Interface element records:
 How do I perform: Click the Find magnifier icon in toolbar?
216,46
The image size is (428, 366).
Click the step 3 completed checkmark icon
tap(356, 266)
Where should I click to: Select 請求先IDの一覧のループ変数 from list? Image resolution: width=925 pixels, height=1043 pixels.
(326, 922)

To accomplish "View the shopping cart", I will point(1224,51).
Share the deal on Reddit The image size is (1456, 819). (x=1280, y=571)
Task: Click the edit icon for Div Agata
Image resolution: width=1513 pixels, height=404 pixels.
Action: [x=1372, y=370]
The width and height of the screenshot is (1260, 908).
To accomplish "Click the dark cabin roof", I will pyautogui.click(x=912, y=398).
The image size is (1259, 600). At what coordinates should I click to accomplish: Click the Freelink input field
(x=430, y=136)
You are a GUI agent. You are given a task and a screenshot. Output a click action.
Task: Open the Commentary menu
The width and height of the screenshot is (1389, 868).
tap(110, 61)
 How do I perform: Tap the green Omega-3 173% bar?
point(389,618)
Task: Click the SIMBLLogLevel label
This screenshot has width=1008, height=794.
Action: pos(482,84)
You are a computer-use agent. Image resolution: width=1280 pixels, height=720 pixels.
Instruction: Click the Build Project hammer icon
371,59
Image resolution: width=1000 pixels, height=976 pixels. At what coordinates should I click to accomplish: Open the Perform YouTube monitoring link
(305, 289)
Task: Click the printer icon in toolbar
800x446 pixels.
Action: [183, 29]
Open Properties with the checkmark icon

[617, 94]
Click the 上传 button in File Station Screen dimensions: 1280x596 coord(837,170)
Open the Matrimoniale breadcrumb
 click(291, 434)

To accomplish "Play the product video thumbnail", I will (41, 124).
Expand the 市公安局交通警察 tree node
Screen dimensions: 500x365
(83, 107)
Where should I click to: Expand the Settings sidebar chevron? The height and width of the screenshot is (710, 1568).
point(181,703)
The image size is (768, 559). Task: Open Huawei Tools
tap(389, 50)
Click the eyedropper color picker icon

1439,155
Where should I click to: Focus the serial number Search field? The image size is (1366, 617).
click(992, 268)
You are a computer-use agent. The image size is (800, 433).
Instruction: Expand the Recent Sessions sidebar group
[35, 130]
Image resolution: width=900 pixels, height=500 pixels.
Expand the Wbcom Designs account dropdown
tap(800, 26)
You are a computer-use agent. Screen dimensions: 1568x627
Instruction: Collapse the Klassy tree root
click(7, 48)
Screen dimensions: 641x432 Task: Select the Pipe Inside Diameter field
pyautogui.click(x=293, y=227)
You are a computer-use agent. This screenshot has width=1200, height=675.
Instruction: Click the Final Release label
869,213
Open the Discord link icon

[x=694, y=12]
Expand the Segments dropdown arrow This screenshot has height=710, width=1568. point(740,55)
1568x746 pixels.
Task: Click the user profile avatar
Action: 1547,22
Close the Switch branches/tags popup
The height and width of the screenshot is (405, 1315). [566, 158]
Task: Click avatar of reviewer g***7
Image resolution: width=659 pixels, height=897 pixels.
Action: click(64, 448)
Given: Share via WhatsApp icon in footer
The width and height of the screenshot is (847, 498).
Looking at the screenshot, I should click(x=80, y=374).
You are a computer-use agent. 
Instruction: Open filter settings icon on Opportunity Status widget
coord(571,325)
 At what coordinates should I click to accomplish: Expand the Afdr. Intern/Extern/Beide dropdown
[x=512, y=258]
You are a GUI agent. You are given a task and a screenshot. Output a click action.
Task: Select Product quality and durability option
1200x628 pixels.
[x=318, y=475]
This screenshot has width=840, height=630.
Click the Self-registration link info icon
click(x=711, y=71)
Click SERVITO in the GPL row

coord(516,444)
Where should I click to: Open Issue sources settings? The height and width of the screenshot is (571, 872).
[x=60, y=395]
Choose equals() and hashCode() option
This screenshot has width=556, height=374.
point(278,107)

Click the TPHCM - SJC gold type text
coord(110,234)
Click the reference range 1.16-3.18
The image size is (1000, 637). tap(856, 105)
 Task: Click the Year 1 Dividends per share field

Exercise instructions: Copy all of the data above line for line, with no changes.

Solution:
 How do I perform: Click the Find magnifier icon in toolbar?
216,46
The image size is (428, 366).
Click the step 3 completed checkmark icon
tap(356, 266)
Where should I click to: Select 請求先IDの一覧のループ変数 from list? Image resolution: width=925 pixels, height=1043 pixels.
(326, 922)

To accomplish "View the shopping cart", I will point(1224,51).
Share the deal on Reddit The image size is (1456, 819). (x=1280, y=571)
Task: Click the edit icon for Div Agata
Image resolution: width=1513 pixels, height=404 pixels.
Action: [x=1372, y=370]
The width and height of the screenshot is (1260, 908).
To accomplish "Click the dark cabin roof", I will pyautogui.click(x=912, y=398).
The image size is (1259, 600). At what coordinates should I click to accomplish: Click the Freelink input field
(x=430, y=136)
You are a GUI agent. You are given a task and a screenshot. Output a click action.
Task: Open the Commentary menu
The width and height of the screenshot is (1389, 868).
tap(110, 61)
 How do I perform: Tap the green Omega-3 173% bar?
point(389,618)
Task: Click the SIMBLLogLevel label
This screenshot has width=1008, height=794.
Action: pos(482,84)
You are a computer-use agent. Image resolution: width=1280 pixels, height=720 pixels.
Instruction: Click the Build Project hammer icon
371,59
Image resolution: width=1000 pixels, height=976 pixels. At what coordinates should I click to accomplish: Open the Perform YouTube monitoring link
(305, 289)
Task: Click the printer icon in toolbar
800x446 pixels.
Action: [183, 29]
Open Properties with the checkmark icon

[617, 94]
Click the 上传 button in File Station Screen dimensions: 1280x596 coord(837,170)
Open the Matrimoniale breadcrumb
 click(291, 434)

To accomplish "Play the product video thumbnail", I will (41, 124).
Expand the 市公安局交通警察 tree node
Screen dimensions: 500x365
(83, 107)
Where should I click to: Expand the Settings sidebar chevron? The height and width of the screenshot is (710, 1568).
point(181,703)
The image size is (768, 559). Task: Open Huawei Tools
tap(389, 50)
Click the eyedropper color picker icon

1439,155
Where should I click to: Focus the serial number Search field? The image size is (1366, 617).
click(992, 268)
You are a computer-use agent. The image size is (800, 433).
Instruction: Expand the Recent Sessions sidebar group
[35, 130]
Image resolution: width=900 pixels, height=500 pixels.
Expand the Wbcom Designs account dropdown
tap(800, 26)
You are a computer-use agent. Screen dimensions: 1568x627
Instruction: Collapse the Klassy tree root
click(7, 48)
Screen dimensions: 641x432 Task: Select the Pipe Inside Diameter field
pyautogui.click(x=293, y=227)
You are a computer-use agent. This screenshot has width=1200, height=675.
Instruction: Click the Final Release label
869,213
Open the Discord link icon

[x=694, y=12]
Expand the Segments dropdown arrow This screenshot has height=710, width=1568. point(740,55)
1568x746 pixels.
Task: Click the user profile avatar
Action: 1547,22
Close the Switch branches/tags popup
The height and width of the screenshot is (405, 1315). [566, 158]
Task: Click avatar of reviewer g***7
Image resolution: width=659 pixels, height=897 pixels.
Action: click(64, 448)
Given: Share via WhatsApp icon in footer
The width and height of the screenshot is (847, 498).
Looking at the screenshot, I should click(x=80, y=374).
You are a computer-use agent. 
Instruction: Open filter settings icon on Opportunity Status widget
coord(571,325)
 At what coordinates should I click to accomplish: Expand the Afdr. Intern/Extern/Beide dropdown
[x=512, y=258]
You are a GUI agent. You are given a task and a screenshot. Output a click action.
Task: Select Product quality and durability option
1200x628 pixels.
[x=318, y=475]
This screenshot has width=840, height=630.
Click the Self-registration link info icon
click(x=711, y=71)
Click SERVITO in the GPL row

coord(516,444)
Where should I click to: Open Issue sources settings? The height and width of the screenshot is (571, 872).
[x=60, y=395]
Choose equals() and hashCode() option
This screenshot has width=556, height=374.
point(278,107)

Click the TPHCM - SJC gold type text
coord(110,234)
Click the reference range 1.16-3.18
The image size is (1000, 637). tap(856, 105)
 Task: Click the Year 1 Dividends per share field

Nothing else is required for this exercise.